Illustration
Holes
Interview mit Karin Pernegger (2023) zur Serie Holes im Allgemeinen und zu dem Bild Holes, Staircase im Konkreten. Durchgeführt im Rahmen der Kunst-Ankäufe des Landes Tirol 2021.
KP: Warum interessiert dich die optische Täuschung als Impuls deiner Zeichnungen?
TM: Sie ist eng mit dem Thema der Wahrnehmung und der Erkenntnis verknüpft. Zum einen ist die optische Täuschung gut beschreib- und objektivierbar, gleichzeitig aber zeigt sie, wie mehrdeutig unsere Wahrnehmung von der Wirklichkeit sein kann und wie relevant es ist, welche Perspektive eingenommen wird. In dieser Ambivalenz finde ich die Auseinandersetzung mit optischen Täuschungen spannend.
KP: Wie erklärt sich in diesem Zusammenhang der Titel Holes, Staircase deines Werkes aus dem Jahr 2019?
TM: Es gibt eine ganze Serie, die sich Holes nennt. Sie widmet sich aalartigen Wesen und anderen Tieren, die sich in unmöglichen und geometrisch verschachtelten Räumen bewegen. Die Tiere bewegen sich dabei durch Löcher hindurch, sie befinden sich aber immer auch hinter diesen Löchern. Diese Öffnungen werden dadurch zu einem paradoxen Objekt, und die Lebewesen vollziehen eine unmögliche Bewegung, die nur im Spiel zwischen dem zweidimensionalen Papier und der dreidimensionalen Zeichnung darstellbar ist.
KP: Hat es eine bewusste Bewandtnis, dass du in deinen Zeichnungen Architekturen mit Aalen kombinierst?
TM: Handwerklich gedacht ist der Aal von seiner Anatomie her lang und formbar, damit lässt er sich gut in die Bilder einarbeiten. Inhaltlich geht es in meinen Arbeiten oft um das Verhältnis zwischen menschengemachten Räumen und solchen, die es schon vor den Menschen gab. Der Mensch ist zwar auch ein Tier, das abhängig ist von ökologischen und biologischen Prozessen, gleichzeitig können wir uns durch Sprache und Kultur von der Natur auf eine Art emanzipieren. Auch wenn dies viele Vorteile hat, ist die Zerstörung der Erde ein dezidierter Nachteil dieser Entfremdung, die nicht zuletzt uns selbst trifft.

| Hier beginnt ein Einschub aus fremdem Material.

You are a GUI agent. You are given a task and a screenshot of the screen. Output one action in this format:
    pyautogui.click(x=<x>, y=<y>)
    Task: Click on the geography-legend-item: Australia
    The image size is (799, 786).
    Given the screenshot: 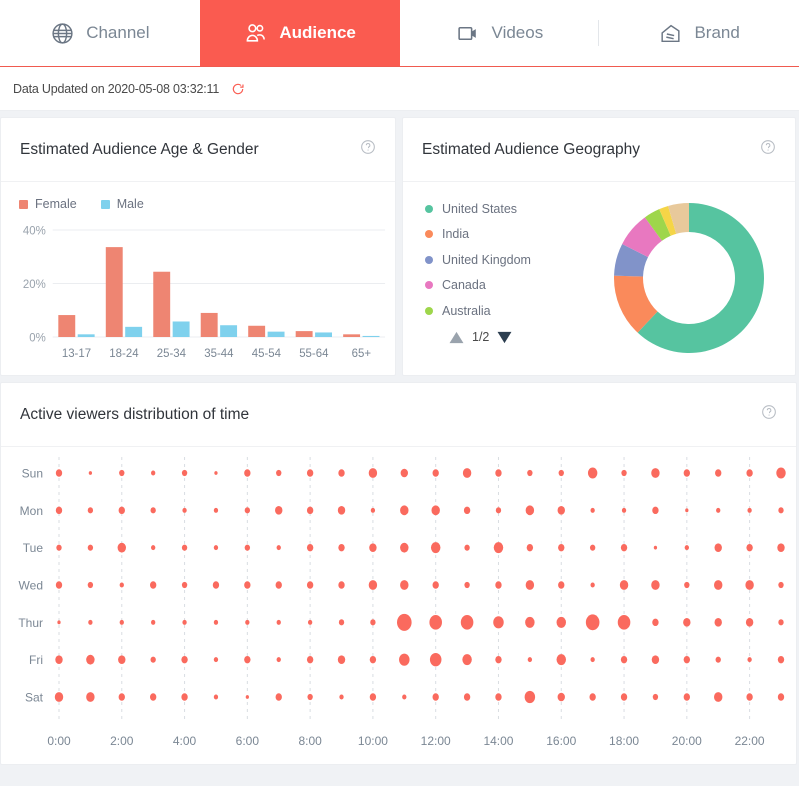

Wie in einer optischen Täuschung befinden wir uns eben in gewisser Weise außerhalb der „Natur“, ohne sie jemals wirklich verlassen zu können.
KP: Die Tier-Mensch-Beziehung bezieht sich in deinen Arbeiten immer auf das Zeitalter des Anthropozäns mit dem menschengemachten Wandel des Ökosystems und dem Aussterben der Tierarten. Steht der Aal auch hierfür in dieser Arbeit?
TM: Das Bild kann auch als Dystopie gelesen werden, in der vom Menschen nur mehr überflutete architektonische Gerippe existieren, die von den nichtmenschlichen Tieren zurückerobert wurden. Die Tierwelt hat mich seit Anbeginn meiner Arbeit fasziniert, und das macht es unausweichlich, dass ich die Themen Ökologie und Biodiversität mitdenke.